Defendant argues that the inferences advanced by Plaintiffs are "speculative." The Court disagrees. While none of these pieces of evidence is conclusive evidence of willful infringement on its own, the Court finds that a jury, viewing all of this evidence together and drawing reasonable inferences from such evidence, could have reasonably believed that Defendant willfully infringed on Plaintiffs' copyright.

Defendant complains that the EXA cubes only constituted 4.4% of the accused products in this case. This fact is irrelevant to the issue of whether the EXA infringed Plaintiffs' copyright, and Defendant has provided no authority showing otherwise.

Next, Defendant argues that it made good faith efforts to minimize copyright injury to Plaintiffs. Based on the verdict, it is clear that the jury made credibility determinations of the witnesses and did not believe that Defendant attempted to minimize infringement. The Court may not review the jury's credibility determinations once the Court has found that sufficient evidence exists to support the jury's verdict.
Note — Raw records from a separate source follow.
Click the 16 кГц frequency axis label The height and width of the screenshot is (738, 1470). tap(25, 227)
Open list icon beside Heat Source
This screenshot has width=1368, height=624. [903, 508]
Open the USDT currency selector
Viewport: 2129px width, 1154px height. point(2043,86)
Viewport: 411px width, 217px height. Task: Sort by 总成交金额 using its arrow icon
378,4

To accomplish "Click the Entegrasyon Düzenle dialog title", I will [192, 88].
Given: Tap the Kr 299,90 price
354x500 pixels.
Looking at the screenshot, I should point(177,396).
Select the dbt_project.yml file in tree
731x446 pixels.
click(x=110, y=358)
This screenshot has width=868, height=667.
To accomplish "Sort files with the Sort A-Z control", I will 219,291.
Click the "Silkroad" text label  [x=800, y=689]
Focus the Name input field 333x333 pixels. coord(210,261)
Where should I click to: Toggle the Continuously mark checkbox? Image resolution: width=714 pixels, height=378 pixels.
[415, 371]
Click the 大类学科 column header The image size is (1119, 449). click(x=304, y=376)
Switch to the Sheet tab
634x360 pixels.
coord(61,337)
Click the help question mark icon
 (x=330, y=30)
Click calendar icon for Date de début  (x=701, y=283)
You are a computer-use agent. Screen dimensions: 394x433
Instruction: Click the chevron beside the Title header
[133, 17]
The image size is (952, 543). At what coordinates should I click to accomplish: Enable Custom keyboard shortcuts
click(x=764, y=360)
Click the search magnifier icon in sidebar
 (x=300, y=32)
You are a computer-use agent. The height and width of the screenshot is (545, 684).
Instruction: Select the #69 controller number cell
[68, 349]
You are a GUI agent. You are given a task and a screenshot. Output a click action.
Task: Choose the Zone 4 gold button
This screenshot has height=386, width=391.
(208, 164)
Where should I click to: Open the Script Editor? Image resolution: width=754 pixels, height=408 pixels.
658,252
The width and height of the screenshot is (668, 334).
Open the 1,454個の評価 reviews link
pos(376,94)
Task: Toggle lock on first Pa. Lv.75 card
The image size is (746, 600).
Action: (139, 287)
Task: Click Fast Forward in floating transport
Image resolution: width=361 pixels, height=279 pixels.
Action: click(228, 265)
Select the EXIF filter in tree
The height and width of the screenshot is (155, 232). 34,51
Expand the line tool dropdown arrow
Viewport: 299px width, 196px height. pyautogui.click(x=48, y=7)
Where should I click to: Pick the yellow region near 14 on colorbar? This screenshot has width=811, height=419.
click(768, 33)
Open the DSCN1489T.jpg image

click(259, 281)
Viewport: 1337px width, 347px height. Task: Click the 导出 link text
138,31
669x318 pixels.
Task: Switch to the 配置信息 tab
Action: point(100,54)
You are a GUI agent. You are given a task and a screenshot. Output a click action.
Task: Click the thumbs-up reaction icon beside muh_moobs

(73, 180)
Defendant also claims that it was unfair that Plaintiffs argued that trial exhibit 270, listing the number of EXA cube sales, was misleading. Defendant argues that both parties simply misread the exhibit prior to trial. Defendant further contends that Plaintiffs should be estopped from arguing willful copyright infringement since Plaintiffs entered into a stipulation prior to trial regarding the number of EXA sold. The Court is not persuaded. The pre-trial stipulation was based on inaccurate information, and Plaintiffs only learned of this inaccuracy during trial. Plaintiffs were properly permitted to introduce evidence, and draw inferences therefrom, showing that exhibit 270 showed more sales of EXA cubes than was apparent upon the parties' prior interpretations of the exhibit.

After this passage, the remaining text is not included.